Figure 4.

FRET assays for interactions of Gag and GagPol with mutations and virus particle production. (A) FRET efficiencies of Gag(MA/EGFP/CA) and GagPol(MA/mSB/CA) containing mutations. HeLa cells were cotransfected with Gag(MA/EGFP/CA) plus GagPol(MA/mSB/CA) molecular clone containing CA mutations (W184A and M185A) or a deletion of the CA CTD (ΔCA CTD), NC (ΔNC), or SL1 and 3 (ΔSL1,3) at a DNA ratio of 1 : 1. A combination of Gag(MA/EGFP/CA) and soluble mSB was used as the negative control.

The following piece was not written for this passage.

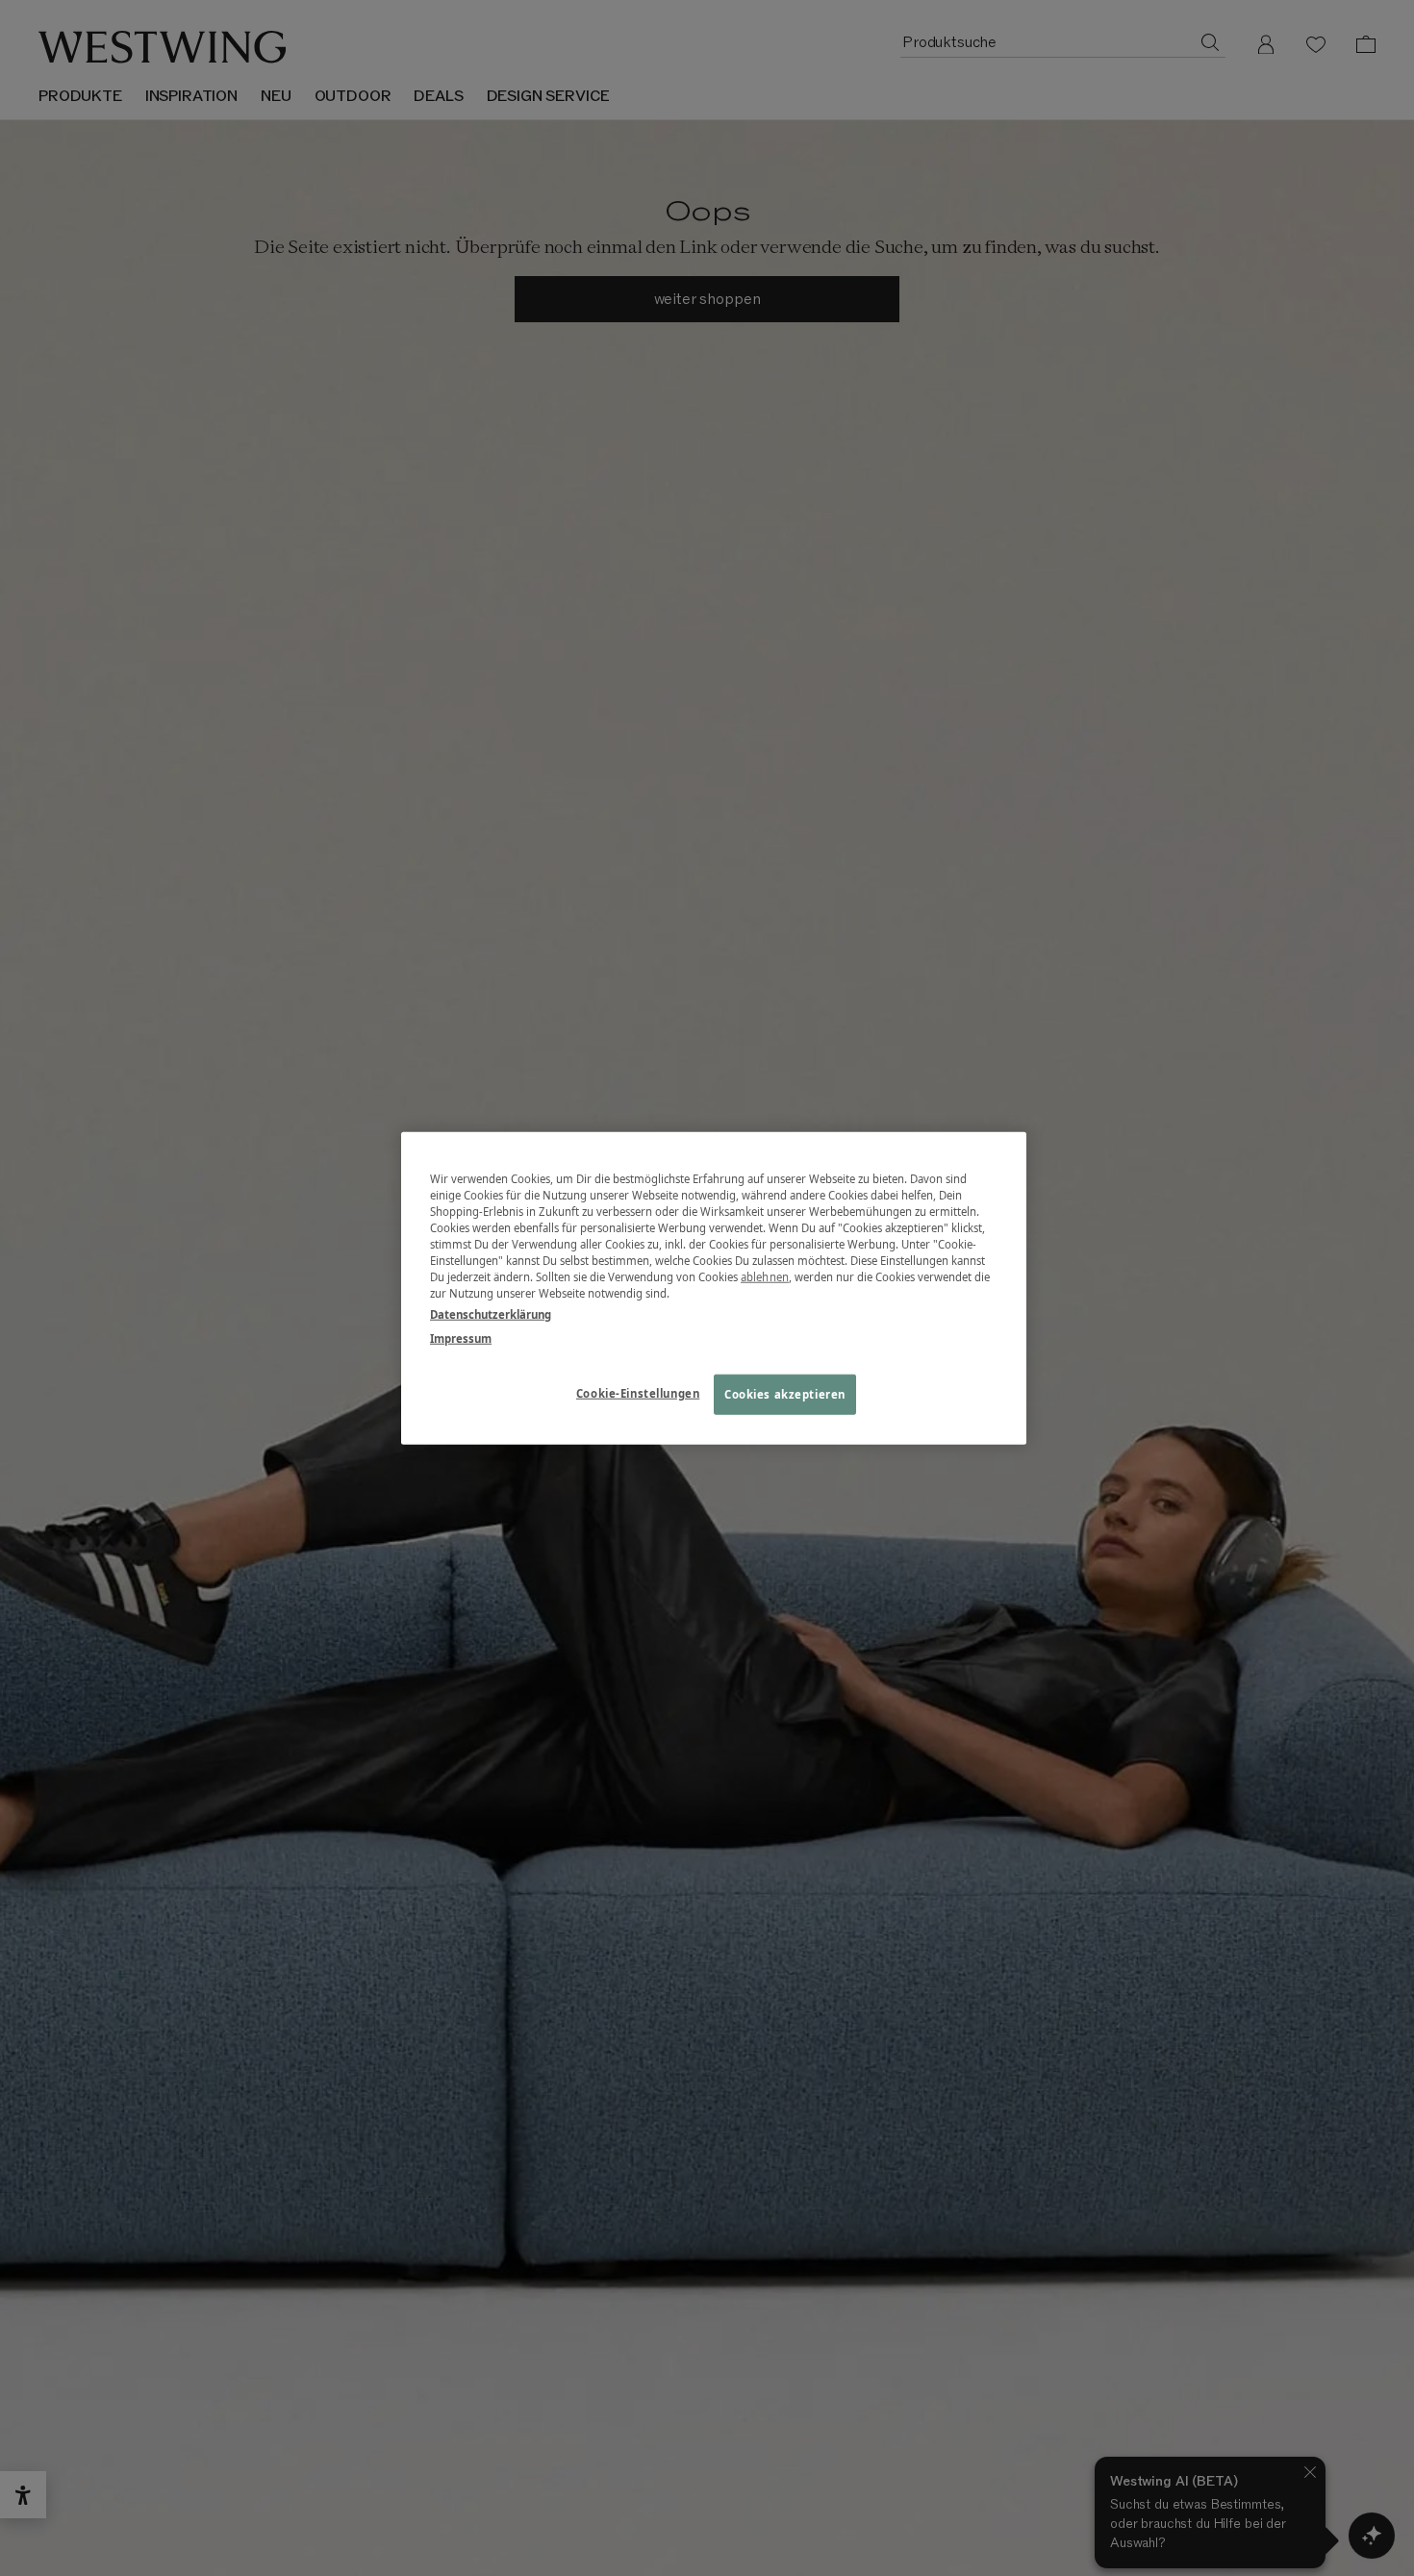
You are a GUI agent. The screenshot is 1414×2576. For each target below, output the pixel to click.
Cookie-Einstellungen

WM > AA, W184A and M185A. The FRET efficiencies of the donor Gag–acceptor GagPol pairs were statistically greater than that of the negative control (P < 0.01). *Statistically significant (P < 0.01) compared with the wild‐type Gag(MA/EGFP/CA)–GagPol(MA/mSB/CA) pair. Representative FRET images are shown. (B) Virus particle production. HeLa cells were cotransfected with Gag(MA/EGFP/CA) and GagPol(MA/mSB/CA) molecular clones at a DNA ratio of 10 : 1. The particle fractions purified from the cell culture supernatants were analyzed by western blotting using a monoclonal antibody specific for HIV‐1 p24CA.